- **WORK TO BE COMPLETED**: Although the records contain pictures, print none of them; print exactly the lines from the one with "The image size is (443, 317)." through the last line.
RECORD SET section start
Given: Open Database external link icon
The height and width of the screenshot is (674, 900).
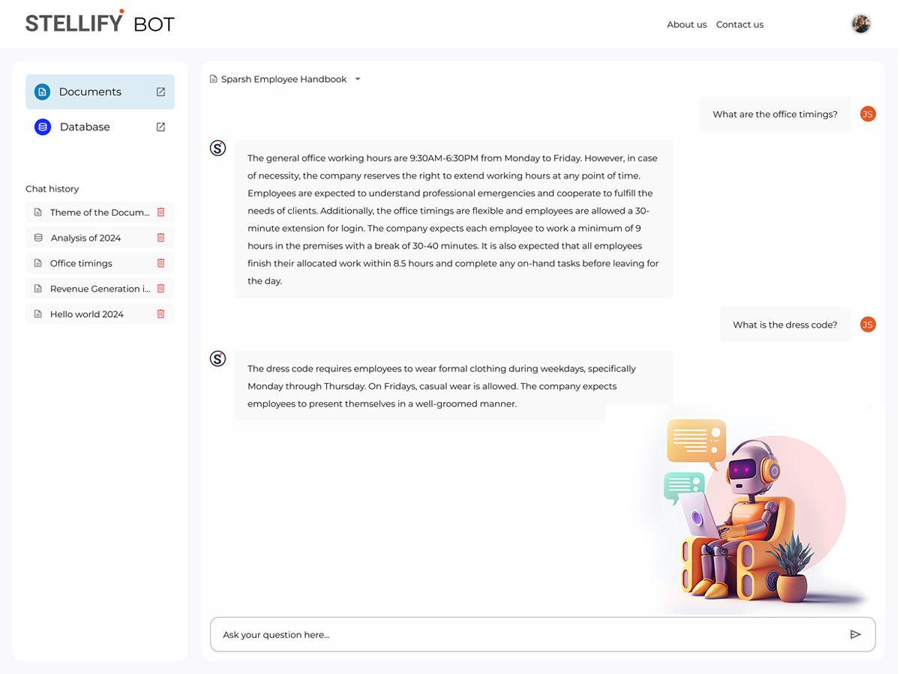Looking at the screenshot, I should coord(161,127).
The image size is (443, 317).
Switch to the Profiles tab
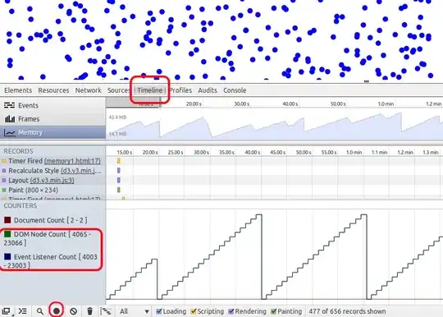[180, 90]
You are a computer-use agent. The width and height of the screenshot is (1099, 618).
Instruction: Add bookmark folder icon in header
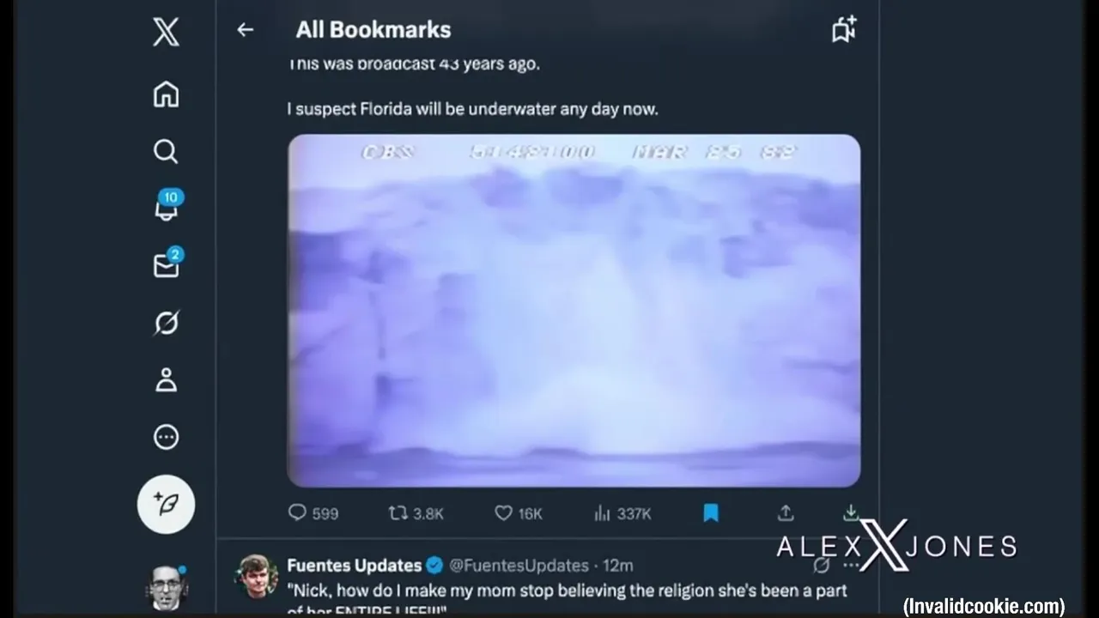pyautogui.click(x=845, y=30)
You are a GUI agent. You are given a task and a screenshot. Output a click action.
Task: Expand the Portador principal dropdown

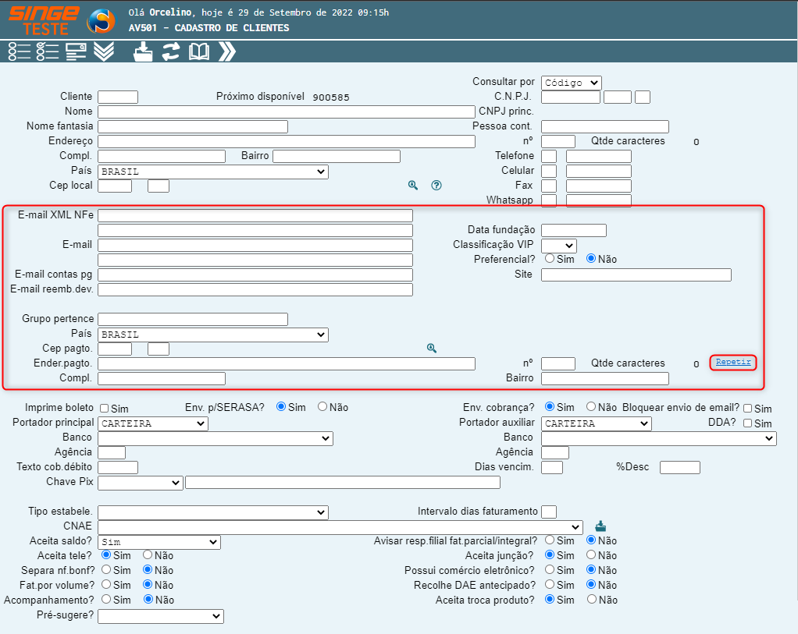click(153, 423)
RECORD SET section end
- **OUTPUT OF THE EXERCISE**:
The image size is (443, 317).
Switch to the Profiles tab
[180, 90]
You are a computer-use agent. The width and height of the screenshot is (1099, 618).
Instruction: Add bookmark folder icon in header
pyautogui.click(x=845, y=30)
You are a GUI agent. You are given a task and a screenshot. Output a click action.
Task: Expand the Portador principal dropdown

click(153, 423)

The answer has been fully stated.